*TASK BRIEF*.
Please copy out all of the data below, swapping "thumbnail" for "preview" and leaving everything else unchanged.
** Start of RECORD EXTRACTS **
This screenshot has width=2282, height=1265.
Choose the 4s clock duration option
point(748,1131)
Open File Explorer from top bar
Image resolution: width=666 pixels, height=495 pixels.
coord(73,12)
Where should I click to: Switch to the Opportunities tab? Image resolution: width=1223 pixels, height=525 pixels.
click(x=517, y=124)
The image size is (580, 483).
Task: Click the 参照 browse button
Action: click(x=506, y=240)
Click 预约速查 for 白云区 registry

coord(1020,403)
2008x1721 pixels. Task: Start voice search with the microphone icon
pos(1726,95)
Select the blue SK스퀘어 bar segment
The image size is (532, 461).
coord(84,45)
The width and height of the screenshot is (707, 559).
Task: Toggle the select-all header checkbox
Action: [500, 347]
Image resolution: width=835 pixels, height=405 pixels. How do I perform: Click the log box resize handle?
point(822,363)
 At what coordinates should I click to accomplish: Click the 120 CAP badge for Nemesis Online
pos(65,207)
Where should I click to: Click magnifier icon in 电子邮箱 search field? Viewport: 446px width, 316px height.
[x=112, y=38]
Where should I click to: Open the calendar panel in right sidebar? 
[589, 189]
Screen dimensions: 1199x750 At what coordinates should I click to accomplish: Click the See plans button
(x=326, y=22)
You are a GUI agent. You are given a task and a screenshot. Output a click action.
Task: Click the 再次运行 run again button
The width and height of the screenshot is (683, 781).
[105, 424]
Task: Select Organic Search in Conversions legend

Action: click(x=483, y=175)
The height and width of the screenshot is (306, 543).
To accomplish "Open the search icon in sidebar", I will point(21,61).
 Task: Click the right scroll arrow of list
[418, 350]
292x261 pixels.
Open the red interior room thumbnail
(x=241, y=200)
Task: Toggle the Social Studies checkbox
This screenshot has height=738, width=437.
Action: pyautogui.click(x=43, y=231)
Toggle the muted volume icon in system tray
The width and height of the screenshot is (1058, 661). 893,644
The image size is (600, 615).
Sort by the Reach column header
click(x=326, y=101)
** End of RECORD EXTRACTS **
*SOLUTION TO THIS PROBLEM*.
This screenshot has width=2282, height=1265.
Choose the 4s clock duration option
point(748,1131)
Open File Explorer from top bar
Image resolution: width=666 pixels, height=495 pixels.
coord(73,12)
Where should I click to: Switch to the Opportunities tab? Image resolution: width=1223 pixels, height=525 pixels.
click(x=517, y=124)
The image size is (580, 483).
Task: Click the 参照 browse button
Action: click(x=506, y=240)
Click 预约速查 for 白云区 registry

coord(1020,403)
2008x1721 pixels. Task: Start voice search with the microphone icon
pos(1726,95)
Select the blue SK스퀘어 bar segment
The image size is (532, 461).
coord(84,45)
The width and height of the screenshot is (707, 559).
Task: Toggle the select-all header checkbox
Action: [500, 347]
Image resolution: width=835 pixels, height=405 pixels. How do I perform: Click the log box resize handle?
point(822,363)
 At what coordinates should I click to accomplish: Click the 120 CAP badge for Nemesis Online
pos(65,207)
Where should I click to: Click magnifier icon in 电子邮箱 search field? Viewport: 446px width, 316px height.
[x=112, y=38]
Where should I click to: Open the calendar panel in right sidebar? 
[589, 189]
Screen dimensions: 1199x750 At what coordinates should I click to accomplish: Click the See plans button
(x=326, y=22)
You are a GUI agent. You are given a task and a screenshot. Output a click action.
Task: Click the 再次运行 run again button
The width and height of the screenshot is (683, 781).
[105, 424]
Task: Select Organic Search in Conversions legend

Action: click(x=483, y=175)
The height and width of the screenshot is (306, 543).
To accomplish "Open the search icon in sidebar", I will point(21,61).
 Task: Click the right scroll arrow of list
[418, 350]
292x261 pixels.
Open the red interior room preview
(x=241, y=200)
Task: Toggle the Social Studies checkbox
This screenshot has height=738, width=437.
Action: pyautogui.click(x=43, y=231)
Toggle the muted volume icon in system tray
The width and height of the screenshot is (1058, 661). 893,644
The image size is (600, 615).
Sort by the Reach column header
click(x=326, y=101)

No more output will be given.